Linear Regression
Linear regression is the foundation of predictive modeling. It models the relationship between variables using a linear equation and serves as the starting point for understanding more complex algorithms.
The Model
Simple Linear Regression
One feature, one target:
y = β₀ + β₁x + ε
β₀: intercept (y when x=0)
β₁: slope (change in y per unit x)
ε: error term
Multiple Linear Regression
Multiple features:
y = β₀ + β₁x₁ + β₂x₂ + ... + βₙxₙ + ε
In matrix form:
y = Xβ + ε
Finding the Coefficients
Ordinary Least Squares (OLS)
Minimize sum of squared errors:
min Σ(yᵢ - ŷᵢ)²
Closed-form solution:
β = (XᵀX)⁻¹Xᵀy
Gradient Descent
For large datasets, iteratively update:
β = β - α × ∇Loss
Assumptions
Linear regression makes several assumptions:
1. Linearity
Relationship between X and y is linear.
Check: Plot residuals vs fitted values (should be random)
2. Independence
Observations are independent of each other.
Violation: Time series, clustered data
3. Homoscedasticity
Constant variance of errors across all X values.

• **TASK DESCRIPTION**
The linear regression text defines symbols under "Simple Linear Regression." List every one of them, each with the meaning the text gives.

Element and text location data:
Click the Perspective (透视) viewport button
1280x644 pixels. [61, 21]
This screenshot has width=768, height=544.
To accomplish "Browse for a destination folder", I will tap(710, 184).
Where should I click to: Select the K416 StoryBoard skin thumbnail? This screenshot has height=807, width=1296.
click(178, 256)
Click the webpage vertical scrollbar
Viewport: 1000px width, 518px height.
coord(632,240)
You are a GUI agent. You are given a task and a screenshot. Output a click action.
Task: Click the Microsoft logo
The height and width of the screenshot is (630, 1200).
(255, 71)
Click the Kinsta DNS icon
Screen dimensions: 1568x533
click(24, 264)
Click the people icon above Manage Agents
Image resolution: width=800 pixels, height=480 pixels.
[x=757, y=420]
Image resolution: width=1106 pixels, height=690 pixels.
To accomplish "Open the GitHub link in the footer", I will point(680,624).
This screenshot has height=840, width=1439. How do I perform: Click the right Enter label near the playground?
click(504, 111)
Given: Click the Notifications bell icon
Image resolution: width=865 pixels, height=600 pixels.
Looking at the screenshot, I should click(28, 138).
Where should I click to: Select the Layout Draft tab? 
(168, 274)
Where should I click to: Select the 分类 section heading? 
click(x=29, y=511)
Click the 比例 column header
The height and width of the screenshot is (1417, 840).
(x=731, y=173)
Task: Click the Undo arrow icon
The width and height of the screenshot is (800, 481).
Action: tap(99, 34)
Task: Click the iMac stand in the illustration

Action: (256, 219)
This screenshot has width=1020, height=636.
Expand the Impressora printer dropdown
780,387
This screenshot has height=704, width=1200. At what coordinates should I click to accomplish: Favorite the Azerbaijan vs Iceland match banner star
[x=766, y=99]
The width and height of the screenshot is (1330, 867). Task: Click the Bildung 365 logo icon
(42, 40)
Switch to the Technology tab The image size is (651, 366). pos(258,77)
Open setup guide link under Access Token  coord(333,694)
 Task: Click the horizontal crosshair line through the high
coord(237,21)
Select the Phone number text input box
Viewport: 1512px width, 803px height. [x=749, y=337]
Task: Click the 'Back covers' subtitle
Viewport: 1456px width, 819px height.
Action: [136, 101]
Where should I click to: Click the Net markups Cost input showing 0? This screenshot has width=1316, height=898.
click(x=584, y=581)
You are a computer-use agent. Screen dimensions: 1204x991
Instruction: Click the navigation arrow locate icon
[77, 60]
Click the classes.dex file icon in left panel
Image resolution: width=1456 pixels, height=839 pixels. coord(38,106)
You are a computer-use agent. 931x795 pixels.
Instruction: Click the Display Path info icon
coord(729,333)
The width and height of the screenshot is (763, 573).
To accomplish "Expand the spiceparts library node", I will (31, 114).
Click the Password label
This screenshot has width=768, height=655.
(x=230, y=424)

• **THE REPLY**
- β₀: intercept (y when x=0)
- β₁: slope (change in y per unit x)
- ε: error term